For the geeks, Campbell then goes into an explanation of how they developed software to sift through the jumble of data, and analyse it.
Of particular note is the high regard of Nicky Hager held by top investigative journalists internationally. This inspite of the way NAct and their lackeys attempt to bad-mouth and undermine Hager. Underneath Duncan Campbell’s article explaining the project, is this:
Duncan Campbell (U.K.), a founding member of ICIJ, is the ICIJ Data Journalism Manager for the Offshore Project and a contributing journalist. Programmers Sebastian Mondial (Germany), Matthew Fowler (UK), Rigoberto Carvajal and Matthew Caruana (Costa Rica) provided custom software design, programming and data support. The initial manual analysis of the client names was done by ICIJ member Nicky Hager and Barbara Mare (New Zealand). ICIJ member Giannina Segnini oversaw the work in Costa Rica.
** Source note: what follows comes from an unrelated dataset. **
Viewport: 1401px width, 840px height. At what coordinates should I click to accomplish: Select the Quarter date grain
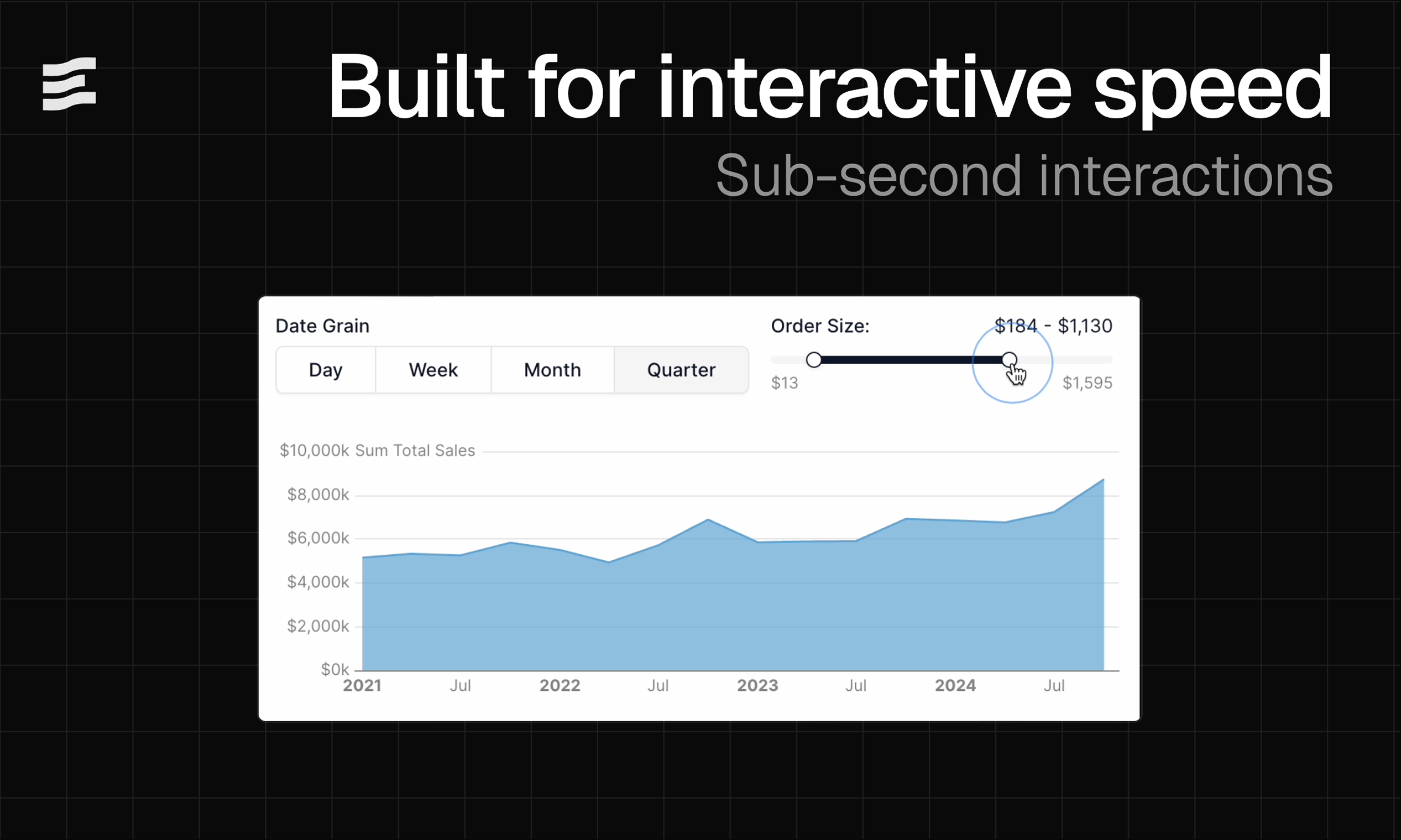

It will be a long time before all the data is fully interrogated and leads followed up. Of note is the way Banks, financial speculators and wealth manipulators have been skewing the system. they do this in ways that are further impoverishing the least wealthy and powerful people in diverse countries. In his above linked article, Campbell says:
ICIJ’s data analysis showed that the people setting up offshore entities lived most often in China, Hong Kong and Taiwan. Another important group of clients comes from Russia and former Soviet republics. This helps explain why the second-largest source of capital investment flowing into China is the tiny offshore tax haven of the British Virgin Islands. Similarly, a large source of investment flowing into Russia is from Cyprus, a country that also features heavily in the data – and whose financial stability was recently undermined by a crisis precipitated by Cypriot-based banks being bloated by Russian money.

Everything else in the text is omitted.